AE 13: Modeling housing prices

Application exercise

In this application exercise we will be studying housing prices. The dataset is a cleaned version of publicly available real estate data. We will use tidyverse and tidymodels for data exploration and modeling, respectively.

library(tidyverse)
library(tidymodels)
library(modeldata)

We will use the ames_housing dataset from the modeldata package.

Before we use the dataset, we’ll make a few transformations to it.

Your turn: Review the code below with your neighbors and write a summary of the data transformation pipeline.

data(ames)
housing <- ames |>
  select(Sale_Price, Gr_Liv_Area, Bldg_Type, Bedroom_AbvGr, Paved_Drive, Exter_Cond) |>
  mutate(home_type = fct_collapse(Bldg_Type,
    "House" = c("OneFam", "TwnhsE"),
    "Townhouse" = "Twnhs",
    "Duplex" = "Duplex"
  )) |>
  select(-Bldg_Type) |>
  rename(price = Sale_Price, sqft = Gr_Liv_Area, bedrooms = Bedroom_AbvGr) |>
  filter(home_type %in% c("House", "Townhouse", "Duplex"))

Here is a glimpse at the data:

glimpse(housing)

Rows: 2,868
Columns: 6
$ price       <int> 215000, 105000, 172000, 244000, 189900, 195500, 213500, 19…
$ sqft        <int> 1656, 896, 1329, 2110, 1629, 1604, 1338, 1280, 1616, 1804,…
$ bedrooms    <int> 3, 2, 3, 3, 3, 3, 2, 2, 2, 3, 3, 3, 3, 2, 1, 4, 4, 1, 2, 3…
$ Paved_Drive <fct> Partial_Pavement, Paved, Paved, Paved, Paved, Paved, Paved…
$ Exter_Cond  <fct> Typical, Typical, Typical, Typical, Typical, Typical, Typi…
$ home_type   <fct> House, House, House, House, House, House, House, House, Ho…

Get to know the data

Your turn: What is a typical house price in this dataset?
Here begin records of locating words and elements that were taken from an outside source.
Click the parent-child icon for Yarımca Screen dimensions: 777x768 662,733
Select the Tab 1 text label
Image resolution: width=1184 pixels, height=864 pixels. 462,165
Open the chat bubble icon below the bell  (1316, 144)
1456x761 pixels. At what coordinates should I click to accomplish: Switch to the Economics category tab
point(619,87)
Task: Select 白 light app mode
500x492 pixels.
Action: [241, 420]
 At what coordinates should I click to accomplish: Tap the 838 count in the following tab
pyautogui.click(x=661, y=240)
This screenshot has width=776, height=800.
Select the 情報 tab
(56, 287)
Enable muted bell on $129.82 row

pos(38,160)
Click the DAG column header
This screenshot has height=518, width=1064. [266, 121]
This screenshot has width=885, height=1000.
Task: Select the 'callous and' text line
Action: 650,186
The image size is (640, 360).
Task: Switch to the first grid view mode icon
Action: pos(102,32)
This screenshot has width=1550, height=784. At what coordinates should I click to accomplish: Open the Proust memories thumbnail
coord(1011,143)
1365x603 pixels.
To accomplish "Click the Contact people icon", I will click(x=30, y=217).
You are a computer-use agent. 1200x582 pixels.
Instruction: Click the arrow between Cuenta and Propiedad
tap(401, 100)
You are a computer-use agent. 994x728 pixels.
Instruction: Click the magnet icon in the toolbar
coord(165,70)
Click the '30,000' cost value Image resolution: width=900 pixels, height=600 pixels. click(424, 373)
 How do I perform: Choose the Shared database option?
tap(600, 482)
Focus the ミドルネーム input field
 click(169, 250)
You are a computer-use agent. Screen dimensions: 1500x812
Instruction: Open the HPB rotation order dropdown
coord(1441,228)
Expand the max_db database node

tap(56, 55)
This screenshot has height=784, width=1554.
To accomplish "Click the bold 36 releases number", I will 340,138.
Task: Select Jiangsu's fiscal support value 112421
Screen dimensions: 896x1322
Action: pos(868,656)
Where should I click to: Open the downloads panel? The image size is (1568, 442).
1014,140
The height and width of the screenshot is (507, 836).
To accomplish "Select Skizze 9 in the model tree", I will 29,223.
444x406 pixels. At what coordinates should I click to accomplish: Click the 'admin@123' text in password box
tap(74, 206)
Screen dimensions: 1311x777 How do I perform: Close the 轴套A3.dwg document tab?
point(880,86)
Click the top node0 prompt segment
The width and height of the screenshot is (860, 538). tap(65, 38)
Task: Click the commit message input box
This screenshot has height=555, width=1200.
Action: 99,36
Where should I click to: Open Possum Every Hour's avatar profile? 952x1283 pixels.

What are some common square footage sizes? What types of homes are most common? Additionally, explore at least 1-2 other features that could be interesting. Share your findings!

# add code here

Price vs. square footage

How can we use square footage to model/predict pricing? Here is the model:

price_sqft_fit <- linear_reg() |>
  fit(price ~ sqft, data = housing)

tidy(price_sqft_fit)

# A tibble: 2 × 5
  term        estimate std.error statistic  p.value
  <chr>          <dbl>     <dbl>     <dbl>    <dbl>
1 (Intercept)   11430.   3271.        3.49 0.000482
2 sqft            114.      2.07     55.0  0

And here is the model visualized:

ggplot(housing, aes(x = sqft, y = price)) +
  geom_point(alpha = 0.4) +
  geom_smooth(method = "lm")

`geom_smooth()` using formula = 'y ~ x'

Your turn: Write the equation of the model in mathematical notation. Then, interpret the intercept and slope.

Price vs. home type

price_type_fit <- linear_reg() |>
  fit(price ~ home_type, data = housing)

tidy(price_type_fit)

# A tibble: 3 × 5
  term               estimate std.error statistic  p.value
  <chr>                 <dbl>     <dbl>     <dbl>    <dbl>
1 (Intercept)         185469.     1537.    121.   0       
2 home_typeDuplex     -45661.     7746.     -5.89 4.20e- 9
3 home_typeTownhouse  -49535.     8036.     -6.16 8.06e-10

Your turn: Write the equation of the model in mathematical notation. Then, interpret the intercept and each coefficient in context.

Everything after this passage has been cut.